The first place in which another narratorial voice takes over the story is in Chapter 1 in which Mr. Enfield, Utterson's distant cousin and confidant, introduces Mr. Hyde by telling Utterson about a most peculiar incident that he was involved in that centered on Hyde. So in this instance, Stevenson employs the literary technique of an embedded narrator: a third person narrator telling about a character narrating a story to another character, a technique Joseph Conrad also used in Heart of Darkness.

In Chapters 9 and 10, Stevenson employs another technique to vary the narratorial voice although the narrator remains the same third person limited narrator, as is confirmed in Chapter 8: " Mr. Utterson was sitting by his fireside one evening after dinner,...." In chapters 9 and 10, Stevenson employs two letters, one from Dr. Lanyon to Mr. Utterson and one from Dr. Jekyll to Mr. Utterson, to continue the story of Dr. Jekyll and Mr. Hyde. This is called an epistolary (letter) technique.
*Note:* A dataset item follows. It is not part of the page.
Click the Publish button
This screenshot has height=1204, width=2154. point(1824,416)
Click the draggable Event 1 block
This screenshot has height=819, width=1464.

So, while the narrator is an invovled ("Never (she used to say, with streaming tears, when she narrated that experience), never had she felt...") though objective third person limited (one point of view through one character) narrator, the narratorial voice varies through embedded narration (Mr. Enfield) and two instances of epistolary narration in which Dr. Lanyon speaks (Chapter 9) and then Dr. Jekyll speaks (Chapter 10).